La proportion des pièces varie de deux à quatre pour 1000 hommes et l'importance de l'artillerie tenue en réserve décroît. La dotation de munitions, prévue à l'origine par Gribeauval à 200 coups par canon, en fonction du maintient d'une partie des pièces en réserve, devient insuffisant et le nombre de coups par pièce est élevé progressivement à 300.
 
Chaque corps d'armée se constitue une réserve d'artillerie, prélevée sur l'artillerie de ses divisions. Celle de la Garde constitue généralement la réserve de l'armée, utilisée en fonction des évènements, comme par exemple 
à Wagram lorsqu’elle compose la "grande batterie". Signalons enfin la réapparition de l'artillerie régimentaire en 1811 avec deux pièces par régiment d'infanterie.

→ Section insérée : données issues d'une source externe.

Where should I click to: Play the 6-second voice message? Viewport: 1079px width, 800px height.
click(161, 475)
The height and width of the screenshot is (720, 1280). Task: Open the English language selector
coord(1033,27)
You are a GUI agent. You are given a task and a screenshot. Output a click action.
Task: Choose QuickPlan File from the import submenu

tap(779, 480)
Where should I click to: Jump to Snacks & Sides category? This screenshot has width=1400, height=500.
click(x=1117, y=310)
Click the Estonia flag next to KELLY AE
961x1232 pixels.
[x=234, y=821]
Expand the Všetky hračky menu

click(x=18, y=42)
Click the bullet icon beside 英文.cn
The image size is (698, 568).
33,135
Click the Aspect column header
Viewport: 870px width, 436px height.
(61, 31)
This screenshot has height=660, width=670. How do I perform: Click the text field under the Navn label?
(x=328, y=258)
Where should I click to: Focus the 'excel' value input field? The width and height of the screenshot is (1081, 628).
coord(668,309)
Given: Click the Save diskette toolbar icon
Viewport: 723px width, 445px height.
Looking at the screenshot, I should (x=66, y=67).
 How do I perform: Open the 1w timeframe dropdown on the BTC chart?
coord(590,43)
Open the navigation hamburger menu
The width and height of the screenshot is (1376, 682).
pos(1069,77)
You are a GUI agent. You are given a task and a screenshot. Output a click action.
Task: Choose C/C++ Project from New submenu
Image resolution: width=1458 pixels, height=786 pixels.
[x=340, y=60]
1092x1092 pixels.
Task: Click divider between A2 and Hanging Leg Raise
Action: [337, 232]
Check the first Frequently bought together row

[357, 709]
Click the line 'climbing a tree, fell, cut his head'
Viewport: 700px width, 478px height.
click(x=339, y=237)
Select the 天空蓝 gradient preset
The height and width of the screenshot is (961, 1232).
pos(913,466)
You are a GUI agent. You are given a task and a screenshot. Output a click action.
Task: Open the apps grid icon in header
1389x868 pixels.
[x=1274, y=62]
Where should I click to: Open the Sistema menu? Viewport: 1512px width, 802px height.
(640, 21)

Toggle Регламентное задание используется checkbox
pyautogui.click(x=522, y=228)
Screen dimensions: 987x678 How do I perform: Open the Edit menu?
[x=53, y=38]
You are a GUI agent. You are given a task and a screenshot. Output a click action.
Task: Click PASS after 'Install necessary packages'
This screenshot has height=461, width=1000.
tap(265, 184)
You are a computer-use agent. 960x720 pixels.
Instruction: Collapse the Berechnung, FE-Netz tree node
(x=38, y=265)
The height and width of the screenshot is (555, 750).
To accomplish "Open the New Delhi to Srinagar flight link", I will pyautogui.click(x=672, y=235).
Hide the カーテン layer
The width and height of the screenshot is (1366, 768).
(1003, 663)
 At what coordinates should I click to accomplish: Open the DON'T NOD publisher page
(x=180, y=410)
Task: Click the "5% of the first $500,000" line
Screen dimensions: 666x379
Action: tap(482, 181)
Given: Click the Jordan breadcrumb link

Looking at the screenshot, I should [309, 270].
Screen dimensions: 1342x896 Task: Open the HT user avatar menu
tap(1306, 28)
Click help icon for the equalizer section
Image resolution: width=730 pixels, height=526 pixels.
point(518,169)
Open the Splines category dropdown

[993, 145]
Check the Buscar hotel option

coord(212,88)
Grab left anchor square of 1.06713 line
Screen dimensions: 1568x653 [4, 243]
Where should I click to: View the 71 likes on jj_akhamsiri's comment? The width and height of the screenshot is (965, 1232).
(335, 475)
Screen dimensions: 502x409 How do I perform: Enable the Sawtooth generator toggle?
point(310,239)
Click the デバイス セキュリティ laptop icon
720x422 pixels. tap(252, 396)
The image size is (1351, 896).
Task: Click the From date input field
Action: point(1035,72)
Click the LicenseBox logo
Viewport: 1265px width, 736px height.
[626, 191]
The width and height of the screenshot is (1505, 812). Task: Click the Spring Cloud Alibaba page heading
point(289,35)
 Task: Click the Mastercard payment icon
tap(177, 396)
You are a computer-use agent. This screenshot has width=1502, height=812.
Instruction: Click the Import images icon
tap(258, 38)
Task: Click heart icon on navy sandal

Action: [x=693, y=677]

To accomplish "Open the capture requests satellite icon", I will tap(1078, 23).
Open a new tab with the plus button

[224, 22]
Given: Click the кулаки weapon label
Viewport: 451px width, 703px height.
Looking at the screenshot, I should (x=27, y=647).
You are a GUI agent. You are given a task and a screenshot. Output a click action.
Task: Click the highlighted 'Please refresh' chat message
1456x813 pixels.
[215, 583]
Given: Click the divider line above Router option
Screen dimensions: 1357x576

L'artillerie est l'une des clés des nombreuses victoires de l'Empire. Napoléon, ancien officier d'artillerie, sait parfaitement tirer les avantages de la grande mobilité des compagnies à cheval.
 
 
Le ravitaillement
 
Le  ravitaillement des armées en campagne a toujours été l'un des points faibles des armées de Napoléon. Les transports de vivres n'arrivent pas à soutenir la rapidité de la marche des troupes et tous les essais de constitution de magasins n'ont donné lieu qu'à des résultats médiocres. Déjà en 1805, avant Ulm, Napoléon disait "Dans une saison où il n'y aurait point de pommes de terre dans les champs, ou si l'armée éprouvait quelque revers, le défaut de magasins nous conduirait aux plus grands malheurs."
 

Les souffrances des armées restent supportables tant que les marches victorieuses se situent à travers les pays fertiles de l'Europe centrale. Déjà à cette époque, les chariots régimentaires, comme celui-ci, signé Giussepe Rava, sont insuffisants. Mais en Russie, ou l’armée tzariste applique la tactique de la "terre brûlée" les difficultés du ravitaillement deviennent insurmontables. Pour cette campagne, Napoléon avait cependant constitué d'importants magasins et n'avait commencé l'invasion qu'en juin, afin de permettre aux chevaux de trouver du fourrage sur le pays. Mais dès le début, les hécatombes effroyables de chevaux paralysent les transports et la pénurie du ravitaillement transforme la retraite en déroute.

La campagne de Russie de 1812 est l'exemple le plus frappant des faiblesses des services de ravitaillement. La famine va elle aussi décimer les troupes françaises et leur infliger des dizaines de milliers de morts. Les services de ravitaillement dont l'efficacité est déjà très relative sous l'ancien régime, sont parfaitement incapables de s'adapter à la taille des armées de l'Empire. Il faudra attendre la démocratisation du chemin de fer pour commencer à trouver des solutions efficaces et surtout plus adaptées au volume de marchandises de tous type nécessaires à une armée moderne en campagne.